Die Zeitenwende hatte allerdings weit früher angefangen. Genauer im Jahr 2009. Damals hatte Deutschland im Zuge der Finanzkrise beschlossen, eine Schuldenbremse in die Verfassung zu schreiben, seit 2011 ist sie eine verbindliche Vorgabe. Seit 2014 hat der Bund keine neuen Schulden mehr gemacht. Die Schuldenbremse bekam einen religiösen Touch. Öffentlich infrage gestellt wurde sie kaum. Bis jetzt.

"So wie die Schuldenbremse ausgestaltet ist, ist sie ein Fehler", sagt der Chef des Deutschen Instituts für Wirtschaftsforschung (DIW), Marcel Fratzscher. "Denn in guten Zeiten lässt sie zu viel Spielraum, in schlechten Zeiten zu wenig."

Aber auch Ökonomen wie Michael Hüther, Direktor des arbeitgebernahen Instituts der deutschen Wirtschaft (IW), die 2011 noch eine Schuldenbremse für alle Länder forderten, sparen nicht mit Kritik. Damals sei die Schuldenbremse sinnvoll gewesen, inzwischen habe sie ihren Zweck übererfüllt. In Zeiten niedriger Zinsen und hohen Investitionsbedarfs nehme sie der Politik die nötigen Spielräume. "Wir haben uns eingemauert", schreibt Hüther in einem Kommentar des Instituts. "Die Verteufelung der Schulden ist nicht mehr zeitgemäß."

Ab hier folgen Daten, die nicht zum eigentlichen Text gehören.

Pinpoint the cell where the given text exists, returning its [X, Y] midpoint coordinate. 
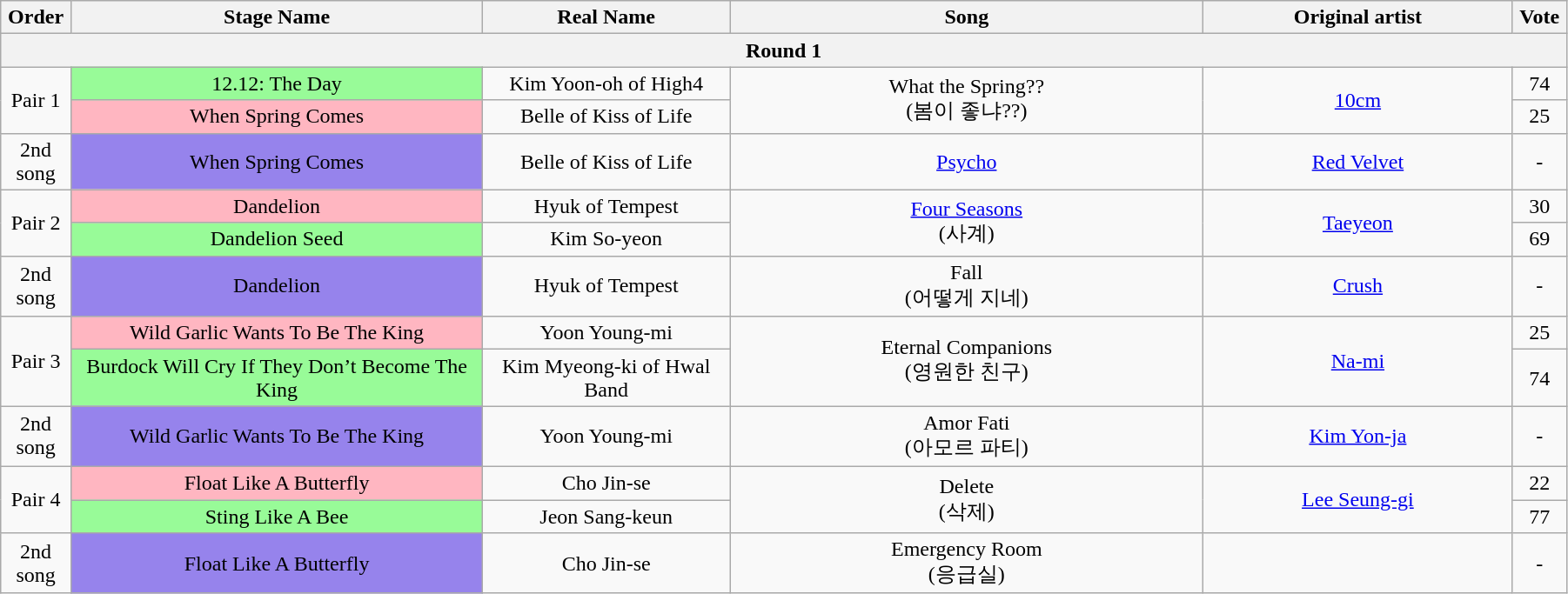
Real Name [606, 17]
Stage Name [277, 17]
Eternal Companions(영원한 친구) [967, 362]
Vote [1540, 17]
Emergency Room(응급실) [967, 564]
Psycho [967, 162]
Pair 2 [37, 223]
Kim Yon-ja [1357, 437]
77 [1540, 516]
12.12: The Day [277, 84]
Pair 4 [37, 499]
30 [1540, 206]
69 [1540, 239]
Four Seasons(사계) [967, 223]
Burdock Will Cry If They Don’t Become The King [277, 378]
Kim So-yeon [606, 239]
Pair 3 [37, 362]
Jeon Sang-keun [606, 516]
Order [37, 17]
Kim Yoon-oh of High4 [606, 84]
Crush [1357, 286]
Red Velvet [1357, 162]
Taeyeon [1357, 223]
Sting Like A Bee [277, 516]
What the Spring??(봄이 좋냐??) [967, 100]
10cm [1357, 100]
Delete(삭제) [967, 499]
Song [967, 17]
Kim Myeong-ki of Hwal Band [606, 378]
Original artist [1357, 17]
Round 1 [784, 50]
22 [1540, 483]
Dandelion Seed [277, 239]
Amor Fati(아모르 파티) [967, 437]
Lee Seung-gi [1357, 499]
Fall(어떻게 지네) [967, 286]
Na-mi [1357, 362]
Pair 1 [37, 100]
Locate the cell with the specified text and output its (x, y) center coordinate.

Die Trendumkehr im deutschen Diskurs über die Schuldenbremse ist für Österreich deshalb interessant, weil diese laut dem Arbeitsprogramm der Regierung auch hierzulande Verfassungsrang bekommen soll. Die Neos, die auch eine Schuldenbremse fordern, wären der Hebel für die nötige Zweidrittelmehrheit im Nationalrat. Der Verfassungsrang hätte keinen ökonomischen, aber einen symbolischen Wert. Die Schuldenbremse könnte mit diesen Mehrheiten auch schwerer aufgelöst werden.

Der erste Versuch im Jahr 2011 unter der damals rot-schwarzen Regierung war an der Zwei-Drittel-Hürde gescheitert. Die Schuldenbremse fand nur Einzug ins Bundeshaushaltsgesetz. Der heimische Staatshaushalt (inklusive Sozialversicherung) darf seit 2017 ein strukturelles Defizit von 0,35 Prozent des Bruttoinlandsprodukts (BIP) nicht übersteigen, Länder und Gemeinden müssen ausgeglichen bilanzieren.